Task prompt: After finding the line with "Given: Click the star icon next to 超级DIY" in the data below, set down exactly each line through the one with "Given: Select the green Quotable Calls bar", inclusive, and stop there.

(Stored data)
---------------

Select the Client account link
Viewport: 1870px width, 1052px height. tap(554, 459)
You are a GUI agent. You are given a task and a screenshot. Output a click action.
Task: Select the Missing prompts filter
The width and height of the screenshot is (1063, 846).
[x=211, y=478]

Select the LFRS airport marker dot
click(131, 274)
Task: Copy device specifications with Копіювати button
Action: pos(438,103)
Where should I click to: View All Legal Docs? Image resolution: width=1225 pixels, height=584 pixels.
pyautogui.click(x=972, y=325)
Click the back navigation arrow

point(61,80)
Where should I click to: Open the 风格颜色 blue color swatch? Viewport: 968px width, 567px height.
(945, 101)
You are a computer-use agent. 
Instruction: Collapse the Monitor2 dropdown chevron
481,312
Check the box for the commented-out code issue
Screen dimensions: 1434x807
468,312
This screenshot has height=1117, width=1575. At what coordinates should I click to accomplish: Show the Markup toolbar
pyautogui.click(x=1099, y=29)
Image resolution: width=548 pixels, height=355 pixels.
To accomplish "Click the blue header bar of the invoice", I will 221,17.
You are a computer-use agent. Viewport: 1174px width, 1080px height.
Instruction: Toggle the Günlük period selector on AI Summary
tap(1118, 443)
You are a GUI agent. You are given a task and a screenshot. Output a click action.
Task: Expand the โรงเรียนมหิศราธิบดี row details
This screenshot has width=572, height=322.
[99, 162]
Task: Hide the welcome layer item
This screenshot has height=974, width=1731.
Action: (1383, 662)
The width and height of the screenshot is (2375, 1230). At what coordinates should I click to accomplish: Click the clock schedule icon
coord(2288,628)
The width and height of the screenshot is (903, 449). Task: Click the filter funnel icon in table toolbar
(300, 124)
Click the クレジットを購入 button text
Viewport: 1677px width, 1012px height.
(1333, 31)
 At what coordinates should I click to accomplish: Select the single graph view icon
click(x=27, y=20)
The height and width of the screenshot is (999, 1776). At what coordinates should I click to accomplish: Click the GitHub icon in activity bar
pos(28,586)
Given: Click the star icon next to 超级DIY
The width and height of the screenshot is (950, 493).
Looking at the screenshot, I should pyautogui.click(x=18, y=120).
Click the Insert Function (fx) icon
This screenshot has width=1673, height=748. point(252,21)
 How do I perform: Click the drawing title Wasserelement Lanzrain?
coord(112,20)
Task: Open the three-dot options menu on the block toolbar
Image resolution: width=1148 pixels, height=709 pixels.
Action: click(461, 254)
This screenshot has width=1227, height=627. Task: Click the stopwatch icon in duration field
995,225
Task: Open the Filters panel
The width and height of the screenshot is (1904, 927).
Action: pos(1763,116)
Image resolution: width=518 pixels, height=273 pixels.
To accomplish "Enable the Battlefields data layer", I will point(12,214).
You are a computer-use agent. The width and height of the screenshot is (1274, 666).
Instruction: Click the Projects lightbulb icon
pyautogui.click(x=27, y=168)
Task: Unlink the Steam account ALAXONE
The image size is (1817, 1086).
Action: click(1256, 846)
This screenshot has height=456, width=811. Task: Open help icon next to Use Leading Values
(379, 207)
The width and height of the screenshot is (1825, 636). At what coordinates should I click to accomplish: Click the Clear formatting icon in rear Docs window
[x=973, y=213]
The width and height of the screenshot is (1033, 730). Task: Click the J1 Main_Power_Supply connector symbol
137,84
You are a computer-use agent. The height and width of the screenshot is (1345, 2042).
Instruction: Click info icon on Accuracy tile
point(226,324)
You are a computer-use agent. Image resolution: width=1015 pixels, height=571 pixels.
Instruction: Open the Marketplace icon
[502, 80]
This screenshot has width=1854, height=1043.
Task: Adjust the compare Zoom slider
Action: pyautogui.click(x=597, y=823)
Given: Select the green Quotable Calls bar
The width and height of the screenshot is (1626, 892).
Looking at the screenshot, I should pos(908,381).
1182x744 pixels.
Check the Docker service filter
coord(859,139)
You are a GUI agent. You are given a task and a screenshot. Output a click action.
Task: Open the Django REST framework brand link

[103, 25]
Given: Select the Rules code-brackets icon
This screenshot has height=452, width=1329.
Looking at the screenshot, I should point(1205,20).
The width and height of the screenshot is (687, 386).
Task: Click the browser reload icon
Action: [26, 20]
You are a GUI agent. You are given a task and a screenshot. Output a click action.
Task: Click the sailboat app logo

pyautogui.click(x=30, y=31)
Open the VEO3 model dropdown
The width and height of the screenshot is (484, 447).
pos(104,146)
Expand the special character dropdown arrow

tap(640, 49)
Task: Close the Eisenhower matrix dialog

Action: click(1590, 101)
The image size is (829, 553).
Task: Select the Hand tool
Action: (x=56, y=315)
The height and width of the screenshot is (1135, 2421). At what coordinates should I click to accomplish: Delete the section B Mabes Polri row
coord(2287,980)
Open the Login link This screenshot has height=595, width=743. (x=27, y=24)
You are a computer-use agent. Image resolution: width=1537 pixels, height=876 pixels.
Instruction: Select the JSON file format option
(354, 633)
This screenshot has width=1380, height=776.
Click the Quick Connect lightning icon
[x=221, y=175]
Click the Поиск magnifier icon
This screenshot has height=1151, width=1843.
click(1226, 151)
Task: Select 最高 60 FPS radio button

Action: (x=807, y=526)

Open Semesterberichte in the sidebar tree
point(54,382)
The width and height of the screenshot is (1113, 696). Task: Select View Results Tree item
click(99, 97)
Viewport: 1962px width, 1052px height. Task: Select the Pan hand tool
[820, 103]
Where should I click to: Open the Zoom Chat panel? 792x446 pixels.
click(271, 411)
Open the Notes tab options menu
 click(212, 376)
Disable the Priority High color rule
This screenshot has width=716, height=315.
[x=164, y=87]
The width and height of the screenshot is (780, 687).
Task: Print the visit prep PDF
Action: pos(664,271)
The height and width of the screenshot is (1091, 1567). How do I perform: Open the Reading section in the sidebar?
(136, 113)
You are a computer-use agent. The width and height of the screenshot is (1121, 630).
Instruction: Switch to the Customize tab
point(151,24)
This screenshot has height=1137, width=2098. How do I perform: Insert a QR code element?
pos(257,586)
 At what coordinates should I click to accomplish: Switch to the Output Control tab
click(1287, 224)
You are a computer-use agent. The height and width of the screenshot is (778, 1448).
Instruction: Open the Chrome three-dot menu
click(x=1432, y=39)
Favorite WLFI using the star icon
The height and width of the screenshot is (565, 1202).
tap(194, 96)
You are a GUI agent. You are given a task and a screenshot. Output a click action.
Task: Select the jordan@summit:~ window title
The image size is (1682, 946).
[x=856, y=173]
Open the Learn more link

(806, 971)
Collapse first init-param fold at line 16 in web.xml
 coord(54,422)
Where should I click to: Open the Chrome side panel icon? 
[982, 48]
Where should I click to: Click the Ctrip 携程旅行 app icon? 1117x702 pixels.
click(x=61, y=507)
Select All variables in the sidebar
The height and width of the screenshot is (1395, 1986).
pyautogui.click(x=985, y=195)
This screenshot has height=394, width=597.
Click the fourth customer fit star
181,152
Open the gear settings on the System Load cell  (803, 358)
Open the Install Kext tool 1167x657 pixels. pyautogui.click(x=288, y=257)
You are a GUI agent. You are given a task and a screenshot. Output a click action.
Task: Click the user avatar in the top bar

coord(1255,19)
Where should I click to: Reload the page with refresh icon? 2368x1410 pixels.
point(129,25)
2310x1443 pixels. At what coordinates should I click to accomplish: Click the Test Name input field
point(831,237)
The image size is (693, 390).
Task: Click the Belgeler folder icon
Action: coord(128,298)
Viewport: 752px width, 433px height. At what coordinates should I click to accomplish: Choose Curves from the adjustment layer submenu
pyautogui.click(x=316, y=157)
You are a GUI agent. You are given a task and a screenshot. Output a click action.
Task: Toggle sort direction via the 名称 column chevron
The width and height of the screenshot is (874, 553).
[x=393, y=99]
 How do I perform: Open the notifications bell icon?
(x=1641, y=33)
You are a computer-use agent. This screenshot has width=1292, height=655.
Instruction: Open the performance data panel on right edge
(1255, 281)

---------------

Written response:
Given: Click the star icon next to 超级DIY
The width and height of the screenshot is (950, 493).
Looking at the screenshot, I should pyautogui.click(x=18, y=120).
Click the Insert Function (fx) icon
This screenshot has width=1673, height=748. point(252,21)
 How do I perform: Click the drawing title Wasserelement Lanzrain?
coord(112,20)
Task: Open the three-dot options menu on the block toolbar
Image resolution: width=1148 pixels, height=709 pixels.
Action: click(461, 254)
This screenshot has width=1227, height=627. Task: Click the stopwatch icon in duration field
995,225
Task: Open the Filters panel
The width and height of the screenshot is (1904, 927).
Action: pos(1763,116)
Image resolution: width=518 pixels, height=273 pixels.
To accomplish "Enable the Battlefields data layer", I will point(12,214).
You are a computer-use agent. The width and height of the screenshot is (1274, 666).
Instruction: Click the Projects lightbulb icon
pyautogui.click(x=27, y=168)
Task: Unlink the Steam account ALAXONE
The image size is (1817, 1086).
Action: click(1256, 846)
This screenshot has height=456, width=811. Task: Open help icon next to Use Leading Values
(379, 207)
The width and height of the screenshot is (1825, 636). At what coordinates should I click to accomplish: Click the Clear formatting icon in rear Docs window
[x=973, y=213]
The width and height of the screenshot is (1033, 730). Task: Click the J1 Main_Power_Supply connector symbol
137,84
You are a computer-use agent. The height and width of the screenshot is (1345, 2042).
Instruction: Click info icon on Accuracy tile
point(226,324)
You are a computer-use agent. Image resolution: width=1015 pixels, height=571 pixels.
Instruction: Open the Marketplace icon
[502, 80]
This screenshot has width=1854, height=1043.
Task: Adjust the compare Zoom slider
Action: pyautogui.click(x=597, y=823)
Given: Select the green Quotable Calls bar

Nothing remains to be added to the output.